» **Records for this task**
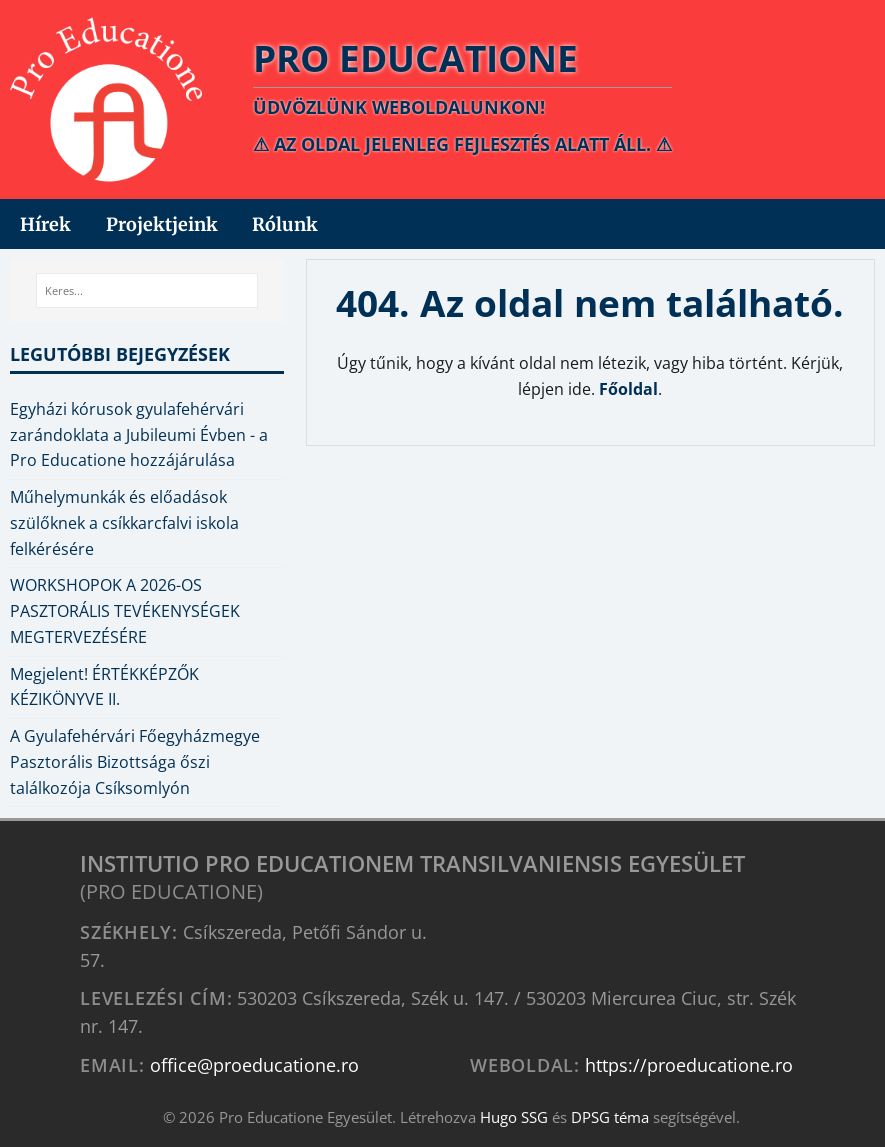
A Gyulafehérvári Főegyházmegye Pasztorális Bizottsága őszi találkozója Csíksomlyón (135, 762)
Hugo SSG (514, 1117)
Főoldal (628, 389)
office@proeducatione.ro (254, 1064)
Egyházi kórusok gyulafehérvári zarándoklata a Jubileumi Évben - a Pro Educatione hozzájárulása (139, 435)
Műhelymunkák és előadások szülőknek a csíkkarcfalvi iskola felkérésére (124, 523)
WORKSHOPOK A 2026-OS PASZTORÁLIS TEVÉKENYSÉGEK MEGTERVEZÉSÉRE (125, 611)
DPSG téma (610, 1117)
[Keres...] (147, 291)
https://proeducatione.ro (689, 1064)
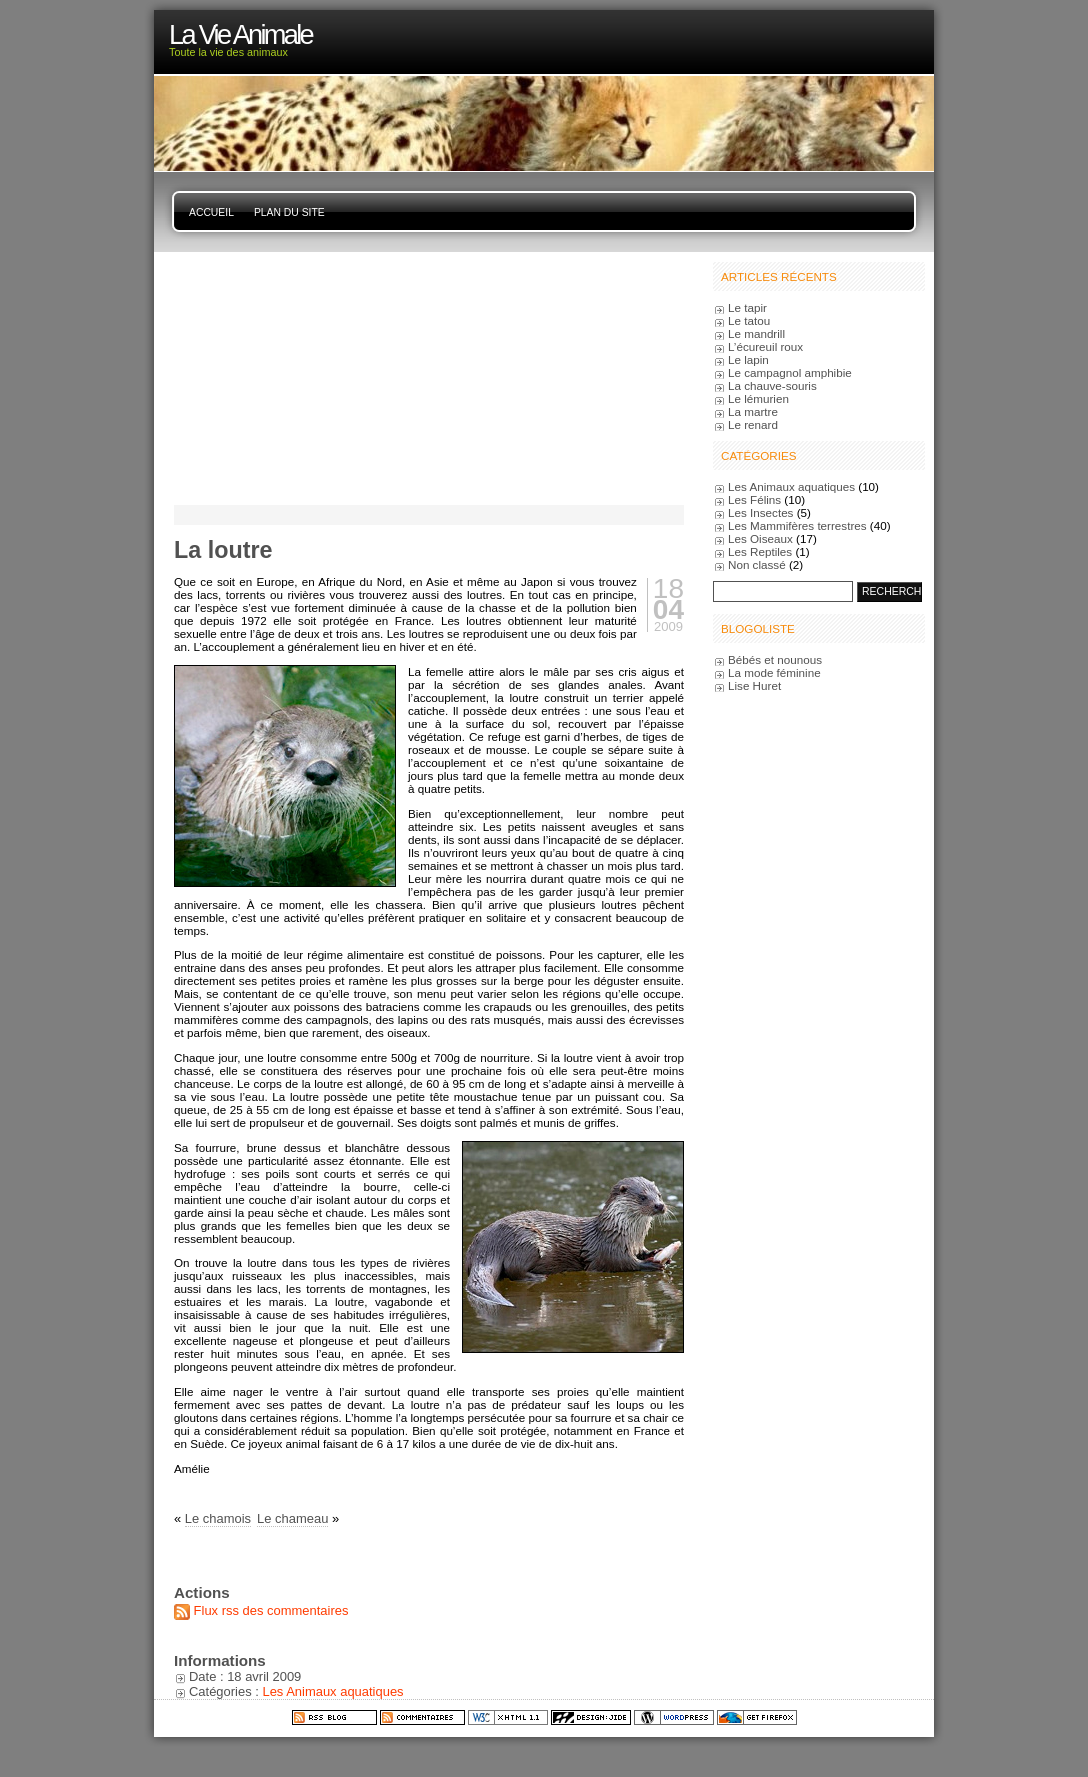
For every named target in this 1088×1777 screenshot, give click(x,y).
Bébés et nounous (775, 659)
==
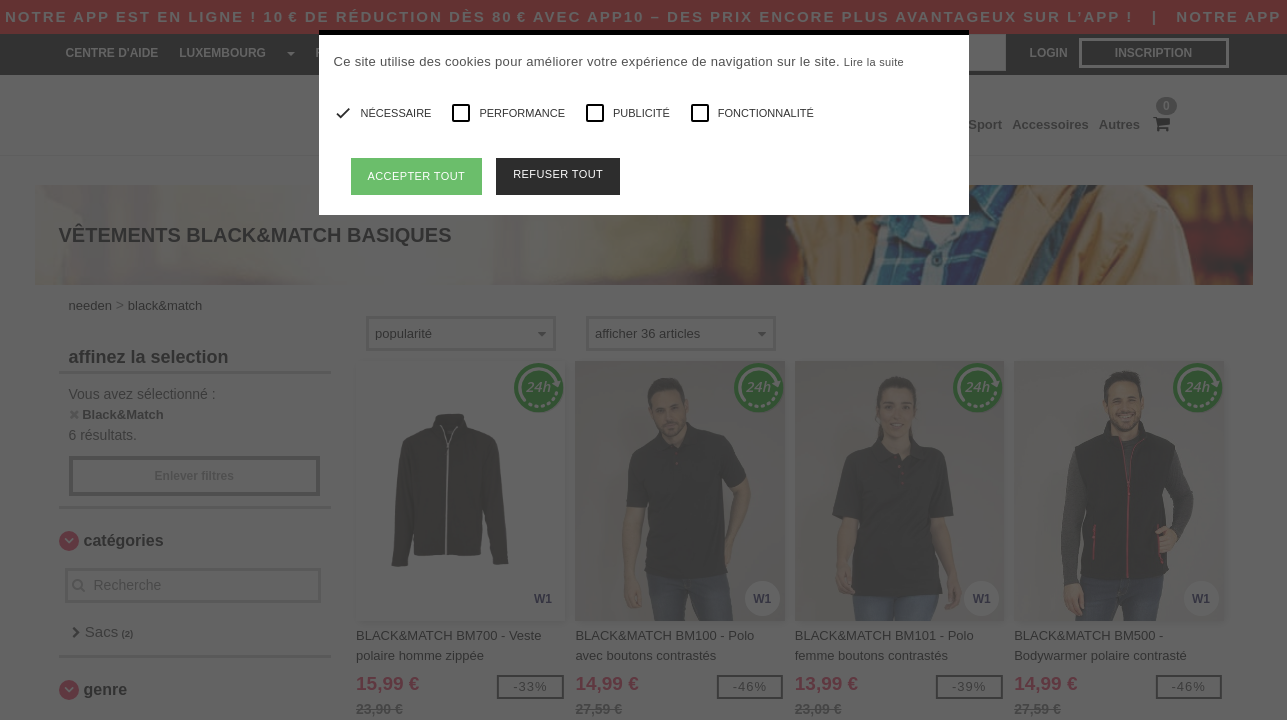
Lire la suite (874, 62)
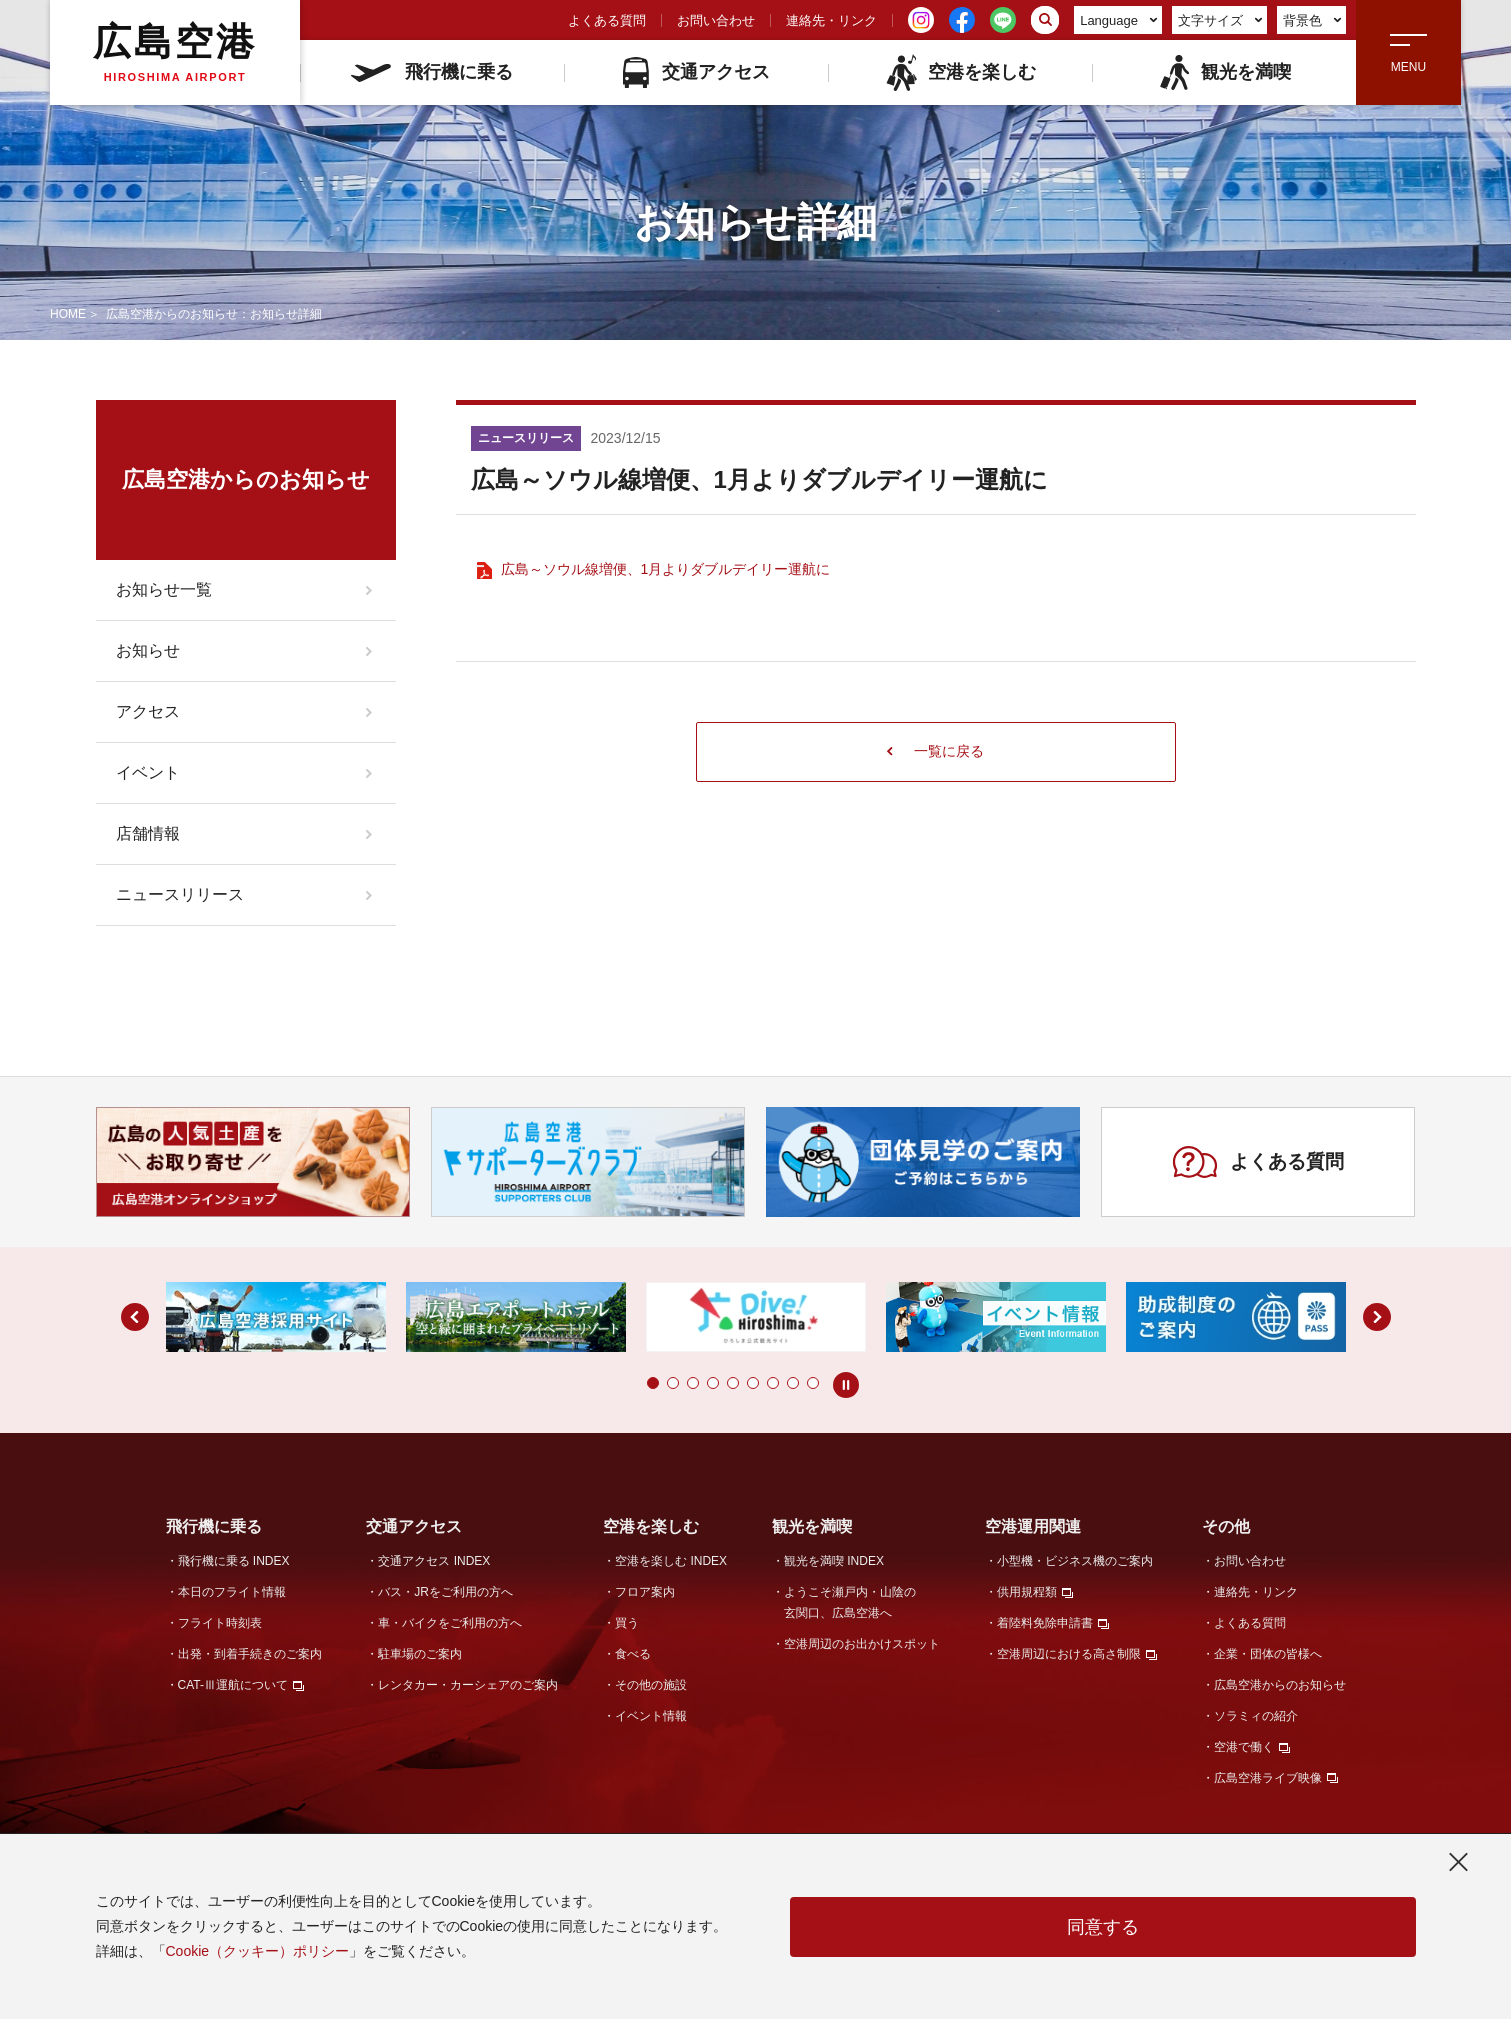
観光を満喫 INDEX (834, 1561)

» **What the task requires**
Find every line in the items that contains the string "proeducatione", matching upper and lower case exactly, and copy each of those lines.

» **Problem solution**
office@proeducatione.ro (254, 1064)
https://proeducatione.ro (689, 1064)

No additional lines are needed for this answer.